Abdominal ultrasonography showed right upper pole hydronephrosis grade III-IV and right proximal-distal hydroureter. Intravenous pyelography showed a 'drooping lily' sign in the right urinary system. Computerized tomography (CT) urography with contrast confirmed right upper pole hydronephrosis grade III-IV, right proximal-distal hydroureter, and a giant ureterocele in the neck of the bladder. The left pelvicalyceal system and ureter were visualized normally.
The patient underwent a cystoscopy performed by the main author in a general hospital. The Cystoscopic examination found the ureterocele had filled the bladder neck area and identified upper pole ureteral insertion in posterior urethra, normal lower pole ureteral insertion, and no decompensated bladder. Unfortunately, no Isotope renal scintigraphy scan was performed due to under maintenance. In this case, the differential diagnosis was a duplication of the right collecting system associated with double ureters, hydroureteronephrosis in the upper pole, and ureteral ectopia with giant extravesical ureterocele.

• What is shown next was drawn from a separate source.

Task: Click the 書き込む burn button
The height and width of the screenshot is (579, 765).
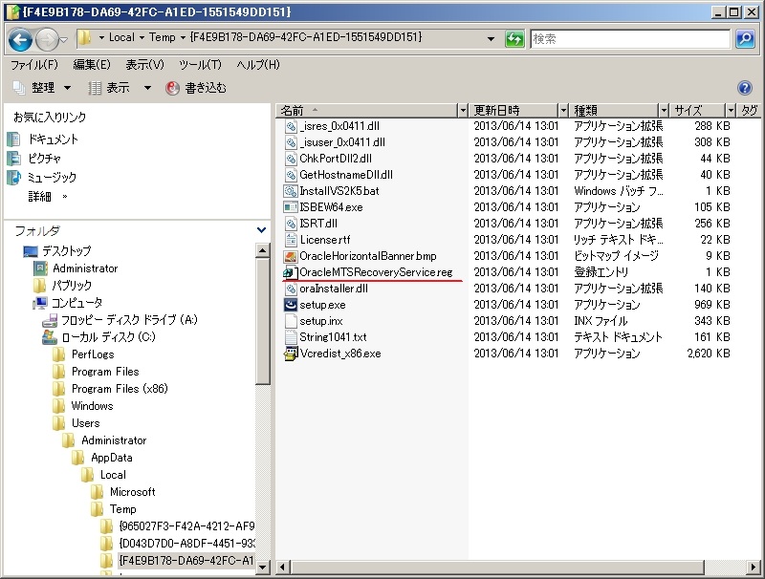Action: pos(196,88)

The patient underwent cystoscopy deroofing of the ureterocele. The operating surgeon was the main author in a general hospital. The patient's recovery progressed well after doing the procedure. Three months later, she complained about an increasing dull right flank pain but had no incontinence nor sign of urinary tract infection. The laboratory investigations were within normal limits. CT urography with contrast was performed and showed a non-functional upper pole of the right kidney. Next, the patient underwent laparoscopic heminephrectomy for the non-functional upper moiety of the right kidney. The postoperative period remained uneventful. She followed up in outpatient surgery clinics. At follow-up, one month and six months after the surgery, the patient had recovered well and had no urological complaints.